Date of Award
Master of Psychology
Faculty of Community Services, Education and Social Sciences
Dr. Mark Groves
Dr. Moira O'Connor
The present study is based on an ecological analysis of transport and wellbeing as devised by Stokols and Novaco (1981). This study seeks to examine the link between transport mode and well-being. One hundred and eight Participants (N= 1 08) filled out a questionnaire that contained the psychological well-being scales of self-efficacy, general health and perceived stress; and the organizational scales of job satisfaction and absenteeism. The participants were divided into groups of 18 according to which transport mode they used. The transport mode groups were drive alone, train, bus, car pool, walk or cycle.

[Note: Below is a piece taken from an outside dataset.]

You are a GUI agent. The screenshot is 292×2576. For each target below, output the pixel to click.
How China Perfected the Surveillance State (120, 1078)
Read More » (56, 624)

It was hypothesized that there would be a significant difference in well-being between transport modes, that alternative modes of transport would score better than the drive alone category and that transport mode had an effect on psychological and organizational well-being. Findings supported that there was a difference in well-being between transport modes with the cycle and drive alone categories being significantly different to the bus, car pool and walk categories. Only the alternative mode of cycle performed better on the well-being scales than the drive alone category which did not support our second hypothesis. Transport mode did have an effect across both the psychological and organizational categories. Research and practical implications are discussed and directions for future research are highlighted.